Unité
New Music from Mali, West Africa
*featuring students of the Institut National des Arts*
The National Institute for the Arts (INA) is the Malian equivalent of Canada’s Banff School of Fine Arts. Only 30 students are admitted each year from among the several thousand applicants who want to study music, dance, painting, sculpture, and other fine arts. While it is the only arts college in Mali, there were, at the time this recording was made, no facilities or equipment for recording music available to students.
When it was confirmed that I would be travelling to Mali with some portable recording equipment, a unique opportunity presented itself. In May of 2004, at the invitation of the Minister of Culture M. Al Hady Koita, and Institute Director M. Oumar Kamara, I spent a week recording senior students in the Music Program at the INA.
This project was part of a larger initiative to undertake a multidisciplinary cultural exchange between Canadian and Malian artists.

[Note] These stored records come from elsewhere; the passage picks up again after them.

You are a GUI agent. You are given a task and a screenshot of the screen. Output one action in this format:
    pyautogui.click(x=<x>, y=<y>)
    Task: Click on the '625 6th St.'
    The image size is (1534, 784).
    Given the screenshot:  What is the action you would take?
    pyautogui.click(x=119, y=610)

The primary objective of the INA is to make it possible for musicians to hear recorded versions of their songs for the first time, principally as a learning tool. It was also hoped that the recordings could be used to demonstrate the talent of the students studying music at the INA and to promote future exchanges between Canadian and Malian artists, part of a larger set of community music exchanges that have played such a key role in promoting other forms of cultural sharing, exchange, and inspiration.
Thirteen of the school’s singers, songwriters, and instrumentalists were selected by Music Director, Souleymans Dembélé, to record both their own compositions and various traditional Malian songs.
Recording took place randomly between breaks for prayers, power outages, official gatherings for visiting dignitaries, and exams. The singers were accompanied by an assortment of Malian acoustic stringed and percussion instruments (kora, n’goni, balafon, djembe, karagnan) and the ubiquitous acoustic guitar played in the unique two-finger style typical of Mandingue and Malinke guitarists.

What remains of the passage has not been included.